This five member bench decided the matter on March 1, 2023 by a 3-2 majority directing the Election Commission of Pakistan (ECP) to propose dates to the President of Pakistan for holding polls within 90 days, as required by the Constitution, or, if not possible, with the barest minimum deviation from the 90-day duration. Importantly, Justice Syed Mansoor Ali Shah and Justice Jamal Khan Mandokhail dissented with the order of the other three honorable judges while appending their separate short orders. Pursuant to the order, the ECP started making arrangements and announced elections in Punjab for April 30, 2023.

On the night of March 22, 2023 the ECP announced that it would be postponing the elections announced earlier for Punjab, citing the inability of law enforcement agencies and other concerned government departments to extend their necessary support in holding the elections. This act of the ECP was alleged to be a flagrant violation of constitutional provisions and the Supreme Court’s earlier order dated March 1, 2023. The Pakistan Tehreek-e-Insaf (PTI) submitted a petition challenging the legality and constitutionality of the ECP’s decision before the Supreme Court of Pakistan on March 25. The matter was fixed for hearing on March 27 and the court issued notices to the respondents for further hearing on March 28. Notably, on the date of the first hearing i.e. March 27, Justice Syed Mansoor Ali Shah and Justice Jamal Khan Mandokhail also happened to issue detailed reasons for their dissenting notes provided in the earlier order dated March 1. They emphasized and clarified that their decision had concurred with the earlier decision of Justice Yahya Afridi and Justice Athar Minallah in dismissing the suo moto proceedings thus making the order of the court a majority of 4-3 instead of a majority of 3-2. The judgment inter alia also highlighted the reservations of the two honorable judges regarding the existing powers of the honorable Chief Justice pertaining to the invocation of suo moto jurisdiction and the constitution of a bench.

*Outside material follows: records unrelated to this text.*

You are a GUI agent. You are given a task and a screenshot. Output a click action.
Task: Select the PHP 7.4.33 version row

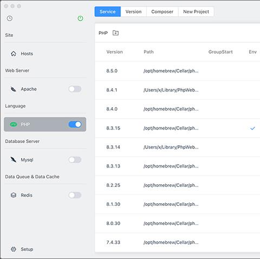[178, 242]
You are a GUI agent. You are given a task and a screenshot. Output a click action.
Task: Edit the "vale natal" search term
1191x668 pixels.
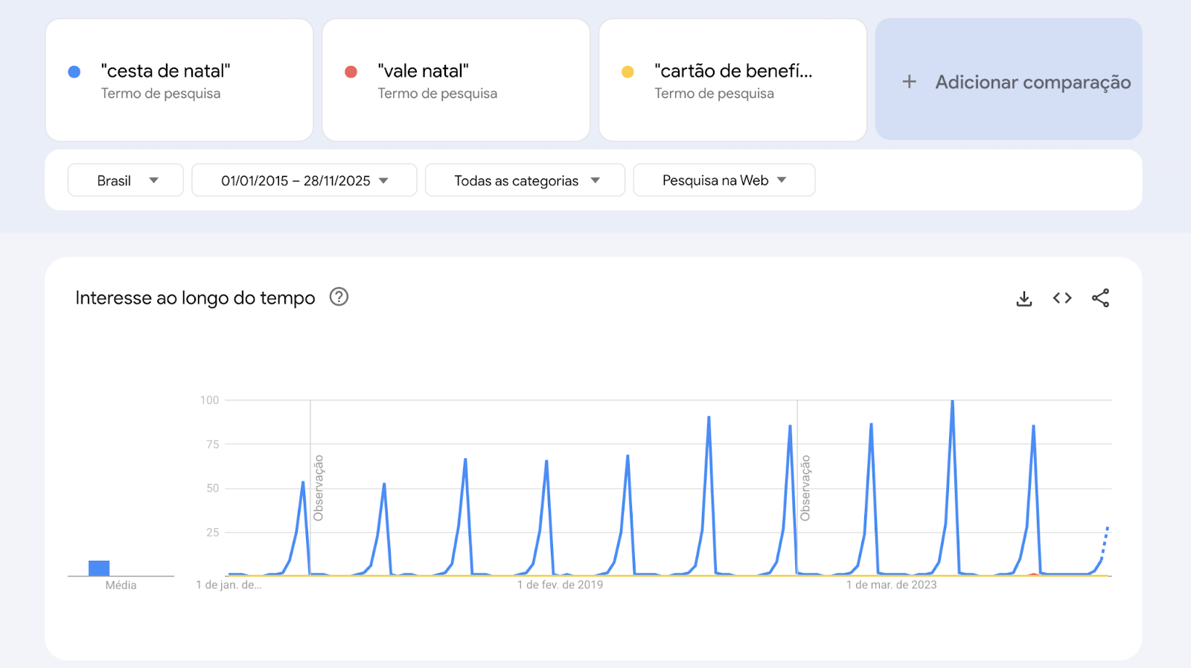[423, 71]
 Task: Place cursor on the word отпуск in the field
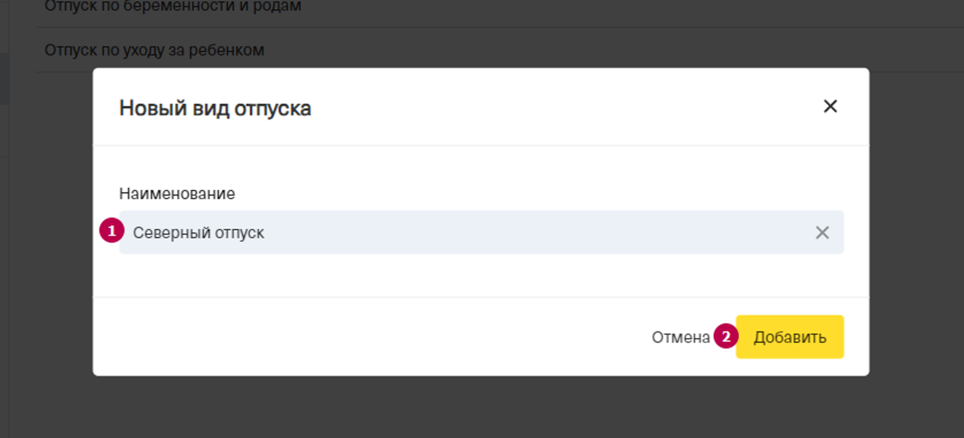click(239, 233)
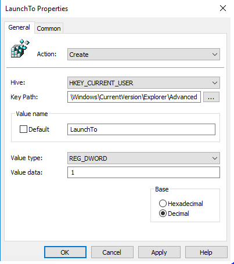Select the Hexadecimal base option
The width and height of the screenshot is (234, 264).
pyautogui.click(x=163, y=204)
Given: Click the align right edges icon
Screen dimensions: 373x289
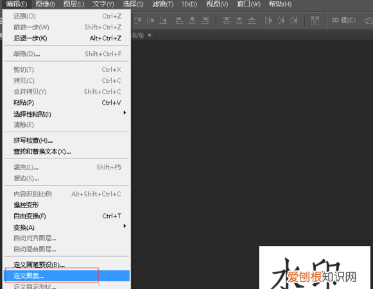Looking at the screenshot, I should [205, 21].
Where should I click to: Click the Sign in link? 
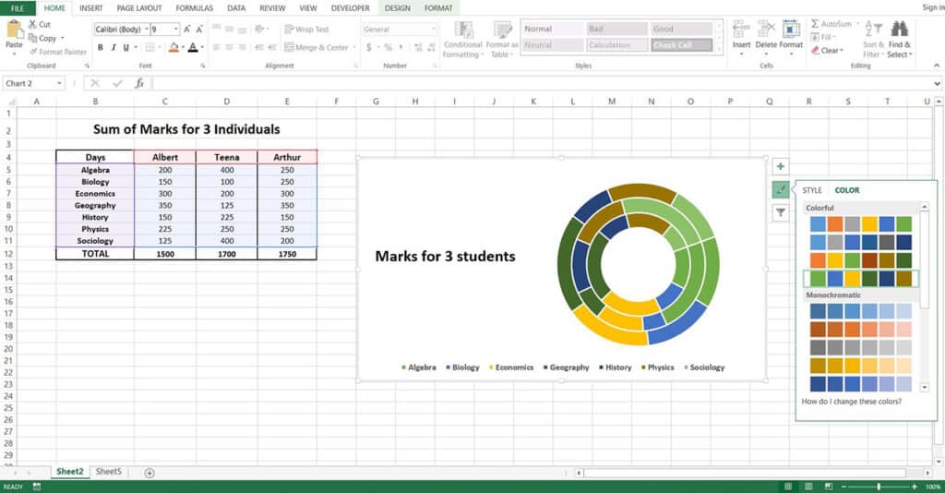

The split has posed a big challenge for the apex court in deciding the matter of delay in elections and all eyes have been on the Supreme Court of Pakistan for its ruling to determine the future of Pakistan’s constitutional politics. In such situations, the concept of “responsive judging” and “responsive judicial review” may provide valuable guidance to the apex court of Pakistan in navigating complex issues.

“In general terms, judicial responsiveness is an acknowledgement by judges that the law is not an autonomous field of activity answerable only to its own norms, but is rather a semi-autonomous practice embedded in society, which answers to the desire for justice of members of that society.”

– [Sourdin & Zariski, What Is Responsive Judging? 2018].

At its core, responsive judging is about adapting to the changing needs of society and remaining open to new perspectives and approaches. The principles of responsive judging are crucial to ensure that the court remains attuned to the changing political environment and any social movements. Democratic responsiveness, another potential element of responsive judging, requires judges to engage with the values and aspirations of society while making decisions, promoting democratic values and ensuring that judicial rulings are responsive to public opinion. This entails engaging with public opinion and values to ensure that decisions are informed by the democratic aspirations of the Pakistani society.

Responsive judicial review on the other hand requires judges to remain open to changing social and political contexts when interpreting the Constitution and making decisions. In the current situation, this means that the Supreme Court must be willing to take a fresh look at the constitutional provisions governing the dissolution of provincial assemblies and the holding of elections. The court must also be willing to engage in dialogue with all relevant stakeholders to better understand the reasons behind the delay in holding elections and the concerns of law enforcement agencies and other executive departments cited as reasons for the delay by the ECP.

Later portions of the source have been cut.